Dataset excerpt:
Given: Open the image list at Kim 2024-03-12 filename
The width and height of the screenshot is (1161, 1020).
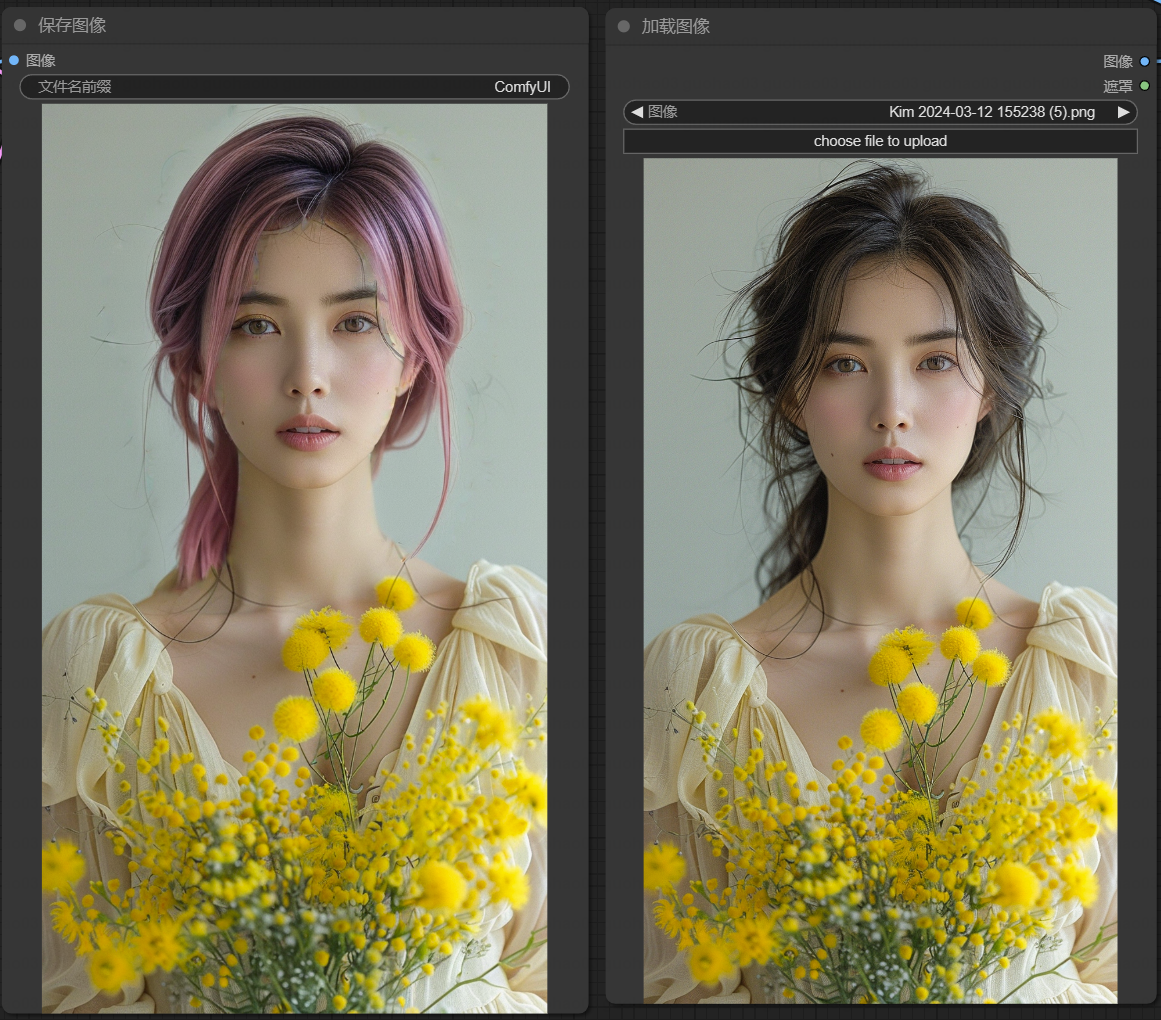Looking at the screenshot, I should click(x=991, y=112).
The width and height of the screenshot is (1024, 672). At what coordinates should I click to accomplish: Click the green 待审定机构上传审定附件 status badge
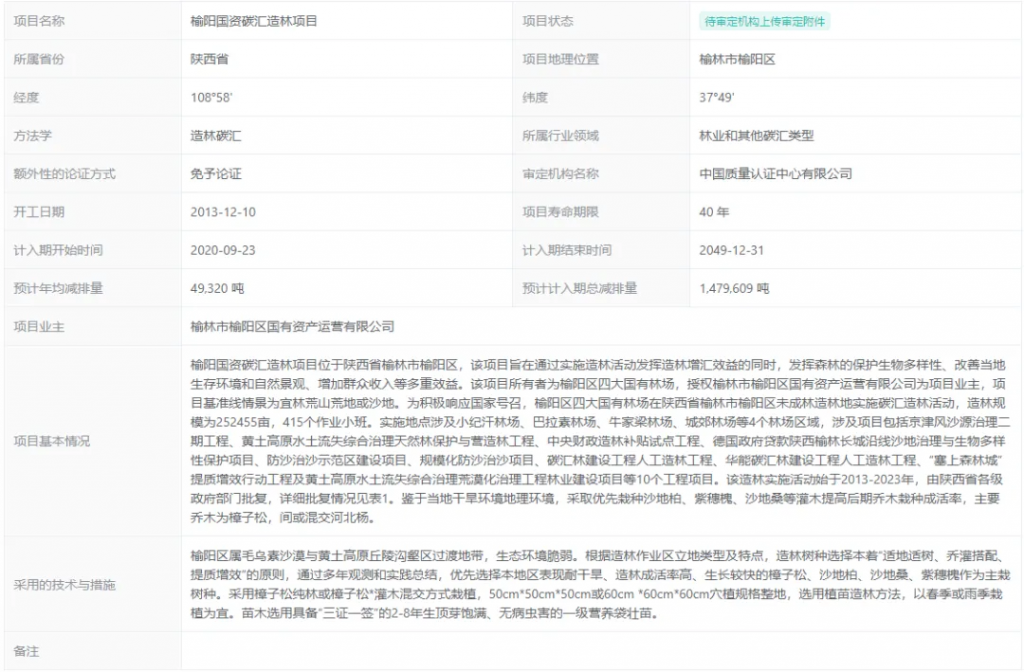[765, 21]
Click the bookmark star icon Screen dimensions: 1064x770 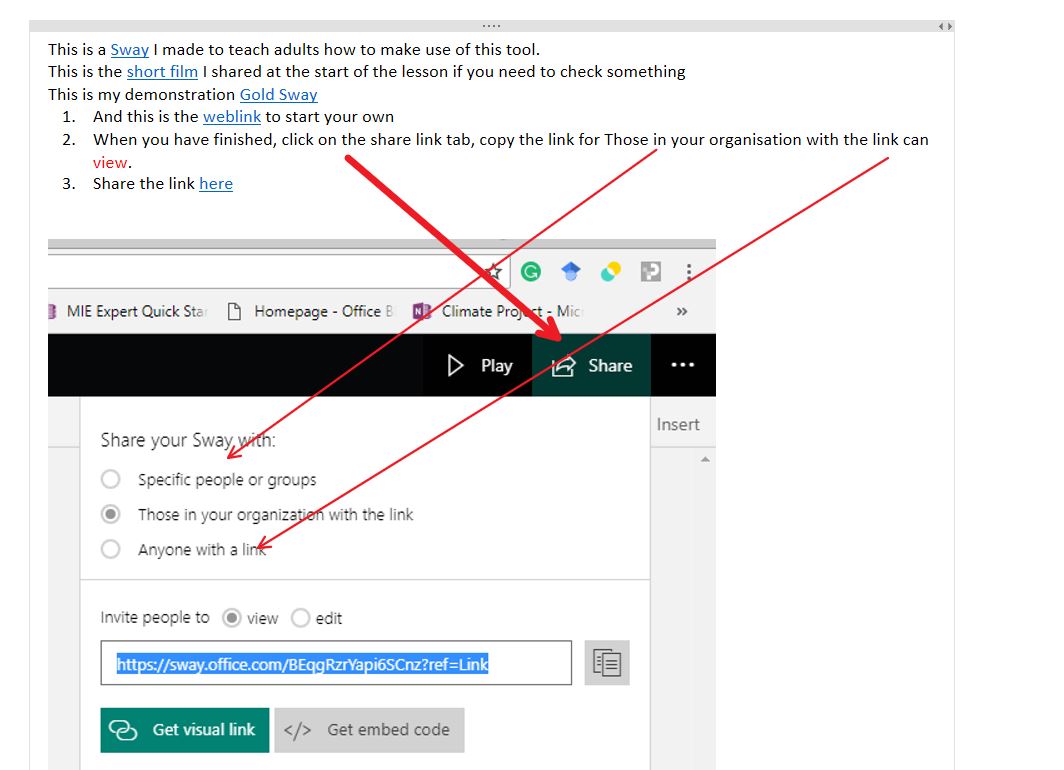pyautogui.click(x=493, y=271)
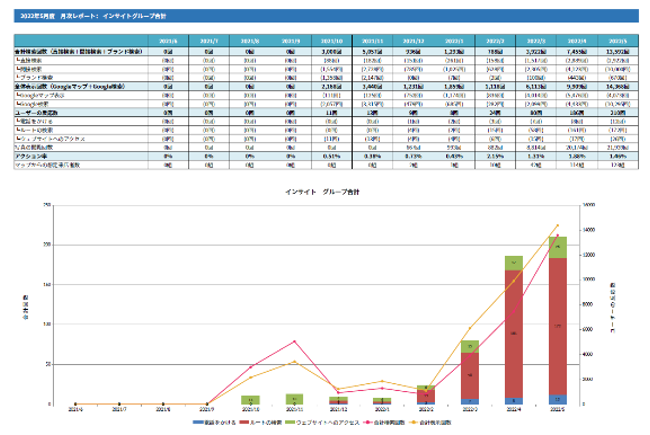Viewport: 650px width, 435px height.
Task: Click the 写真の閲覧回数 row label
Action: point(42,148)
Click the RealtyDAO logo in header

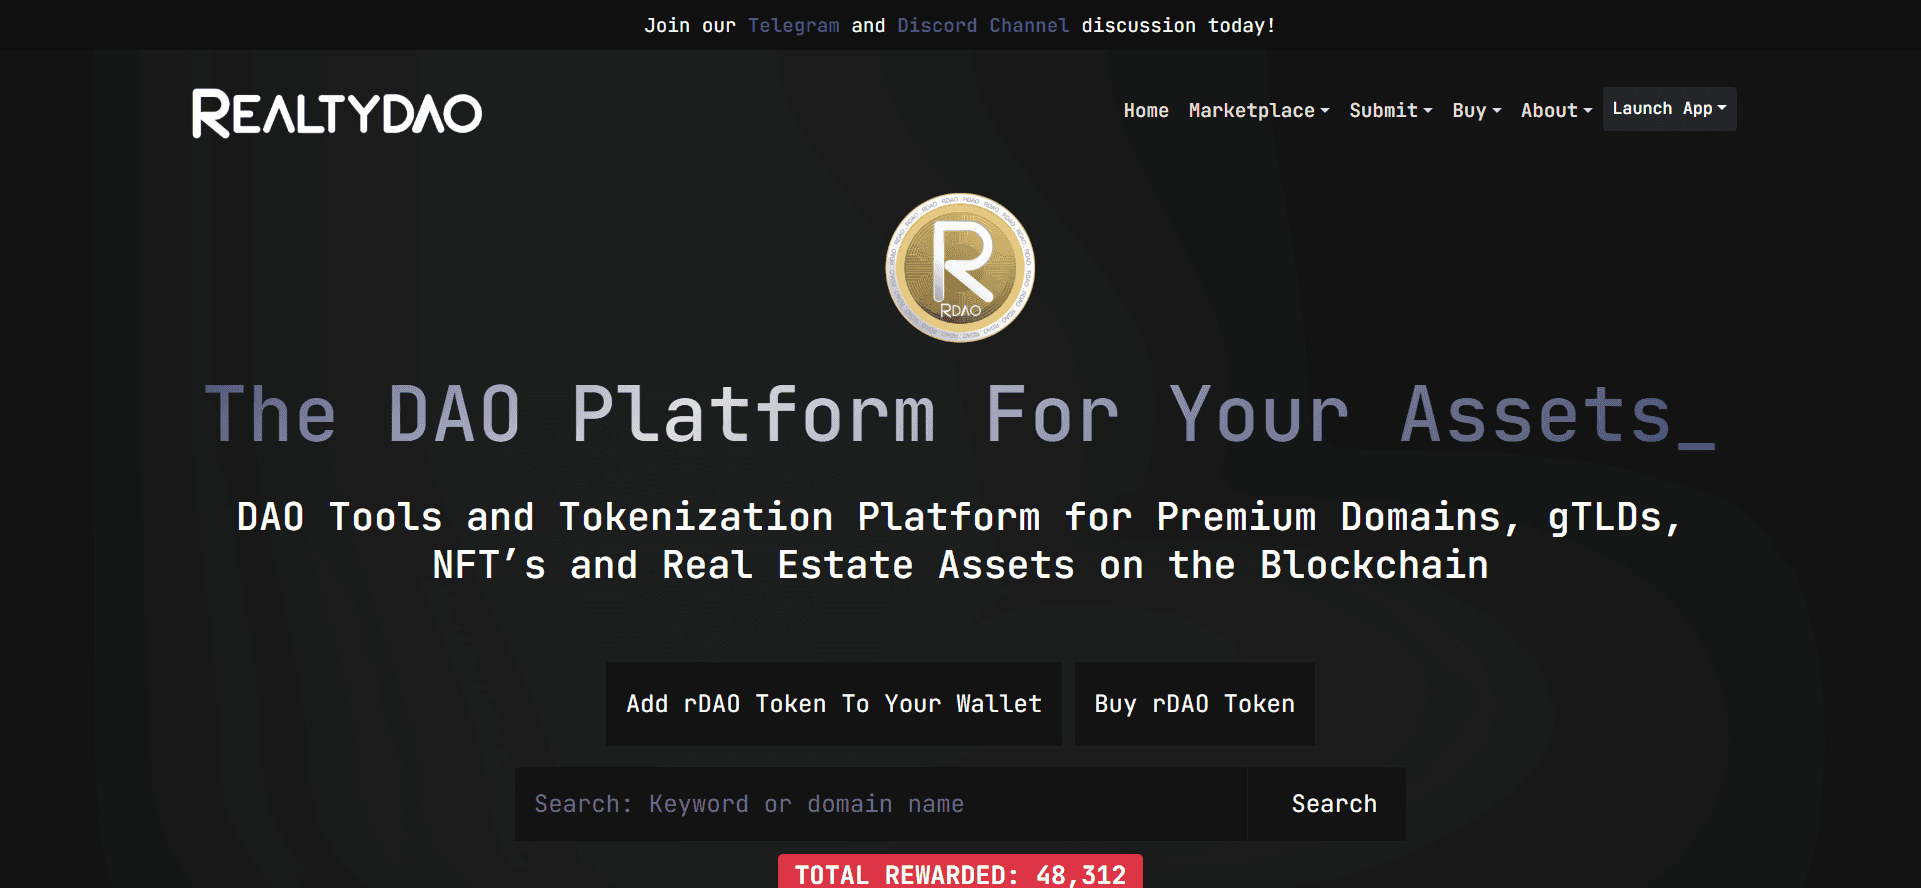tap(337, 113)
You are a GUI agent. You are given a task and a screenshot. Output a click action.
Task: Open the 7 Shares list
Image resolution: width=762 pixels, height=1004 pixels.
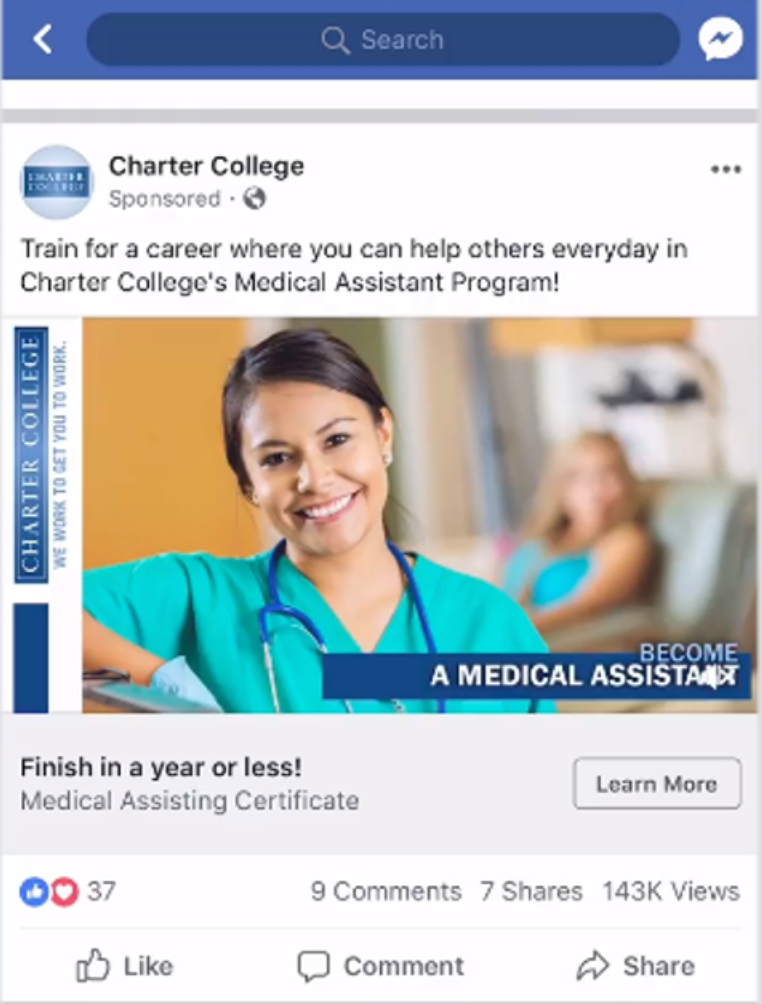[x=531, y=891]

GOAL
Count the lines of the listing above that contain the string "Open", treating uppercase and lowercase as different, and give only that number.

CORRECT ANSWER
2